My Class Room Experience (1 of x)

Myrah Rajmeet
3 min readApr 6, 2021

06.04.2021

Studio, H. №229

White & Blue house, after the Church

Temple Road (on the street next to Jungle Dance Café)

Arambol, Goa, India

After I finished my Ashtanga Yoga practice, my day started with a fight over hash cookies with D, and a big cup of coffee. We resolved; there were some bad and good exchanges; over the big cup of coffee and with an I love you too.

Soon after I was back in Yogi Art School, where I practice Ashtanga. I am enrolled in a 2-week intensive program with my Ashtanga teacher, Shray. There is only one more student in the course: Cecil, Shray’s latest grey-area-girlfriend. I started practicing Ashtanga with Shray in mid-June last year. I have seen so many versions of him ever since. Today he taught us Asana (Yoga pose) alignment and adjustment for Suryanamaskara A and Suryanamaskara B. There was no new information for me, since Shray has been doing those adjustments on me for more than 9 months.

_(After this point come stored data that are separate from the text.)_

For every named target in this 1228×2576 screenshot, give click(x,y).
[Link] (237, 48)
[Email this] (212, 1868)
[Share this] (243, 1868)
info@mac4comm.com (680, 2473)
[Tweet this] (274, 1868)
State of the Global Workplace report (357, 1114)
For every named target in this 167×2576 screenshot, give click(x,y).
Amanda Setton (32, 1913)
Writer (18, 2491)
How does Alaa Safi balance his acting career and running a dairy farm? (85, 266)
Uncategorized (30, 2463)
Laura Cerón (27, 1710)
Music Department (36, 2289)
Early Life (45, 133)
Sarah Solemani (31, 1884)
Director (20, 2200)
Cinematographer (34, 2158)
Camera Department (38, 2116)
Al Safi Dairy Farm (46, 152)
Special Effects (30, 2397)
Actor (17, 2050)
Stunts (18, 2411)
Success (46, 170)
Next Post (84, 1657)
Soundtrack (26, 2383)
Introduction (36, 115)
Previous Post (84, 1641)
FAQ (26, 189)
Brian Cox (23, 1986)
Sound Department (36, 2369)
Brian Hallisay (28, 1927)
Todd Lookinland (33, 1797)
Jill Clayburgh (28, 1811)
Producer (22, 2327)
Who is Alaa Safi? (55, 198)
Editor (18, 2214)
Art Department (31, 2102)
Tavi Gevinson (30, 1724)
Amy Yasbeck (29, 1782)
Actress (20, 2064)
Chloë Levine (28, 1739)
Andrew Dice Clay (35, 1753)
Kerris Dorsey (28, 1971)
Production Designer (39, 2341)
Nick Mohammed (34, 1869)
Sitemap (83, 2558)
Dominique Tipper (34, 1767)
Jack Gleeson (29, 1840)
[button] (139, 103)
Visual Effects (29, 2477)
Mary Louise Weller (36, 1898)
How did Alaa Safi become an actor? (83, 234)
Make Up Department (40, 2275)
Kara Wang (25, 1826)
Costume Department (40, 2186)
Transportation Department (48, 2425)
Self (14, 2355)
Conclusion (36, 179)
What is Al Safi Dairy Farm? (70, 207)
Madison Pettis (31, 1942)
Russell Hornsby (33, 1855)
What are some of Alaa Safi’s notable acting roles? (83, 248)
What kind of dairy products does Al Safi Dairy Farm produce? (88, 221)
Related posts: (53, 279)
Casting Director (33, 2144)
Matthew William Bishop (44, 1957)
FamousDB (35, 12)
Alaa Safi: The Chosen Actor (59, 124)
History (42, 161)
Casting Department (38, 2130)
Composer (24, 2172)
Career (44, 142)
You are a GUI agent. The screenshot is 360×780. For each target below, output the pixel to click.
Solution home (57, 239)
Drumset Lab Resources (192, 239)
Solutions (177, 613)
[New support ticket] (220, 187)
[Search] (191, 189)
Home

The experience of doing them on someone else, however, added a lot to my latest thought-vortex, I call it The Yoga Vortex; one from my evasive thought-vortex collection. My non-evasive thought-vortex collection includes spending monsoons in Goa. My border-line-evasive collection includes life with D.

The yoga vortex is less abstract; hence, evasive! The Ashtanga course opens up the opportunity for me to become a Yoga Instructor. I have never thought of myself as a teacher; as far as I can remember atleast (many new memories from deep pasts have been popping up lately)!

Once I assisted Shray in the class; mostly, personal demonstrations of Asanas, with instructions. Soon after the class Ania (from Poland), one of the students, told me, “the future is yours, if you ever want to become a teacher”. She added (my favourite), “you explained something to me in a way that I will always remember”; verbatim. Mic Drop.

Learning to be able to teach is like hopping on a slow moving train with no destination. The massive responsibility that it comes with, of the discipline and of the disciple; the dire requirement of stepping out of the shy-shell; a commitment. I wonder about the moment when I planted the seed that is manifesting now. Water or not-to-water?!

Besides these intermediate thoughts, his sessions are giving me so much to stew over the practice of yoga, a way of life. Today he said, “when you are given a big mess of tangled threads, you don’t pull, you start from one end, un-tie one knot at a time, patiently”. That is how each Asana blossoms over many days, or two.

Latest conflict, for lack of a better word, in my mind is with Shray’s concept that tHE practice of Yoga is a medicine. It implies that we are sick, that we need healing. I tried to draw parallel with other practices of our routines that are just done, without any special intention of healing. Brushing, but it’s to heal teeth. Pooping, it’s to heal tummy. Eating, it’s to heal body. Breathing, it’s to aid life. What other intentions do any or all our daily activities have, if not healing? Is life just a healing process? What? I thought life is a learning process.

Sigh!

I do have to add that I have not felt this classroom enjoyment in a long time. It reminds me of my Maths tuition classes with Mr. Shukla, from 2007–2008.

Rest of my day was filled with the consumption of peanut butter hash cookies, cracker & labane, fruit salad, fruit salad with coconut shreds, fruit salad with coconut shreds & yogurt and another cup of butter coffee. Butter coffee is a special recipe by the current residents of Arambol. It is a combination of Matias’ list of ingredients, and Leah’s advise of blending them together. D did an awesome job of materialising it; over ice. The coffee triggered my lactose allergy though; I can not decide if butter or yogurt is the culprit.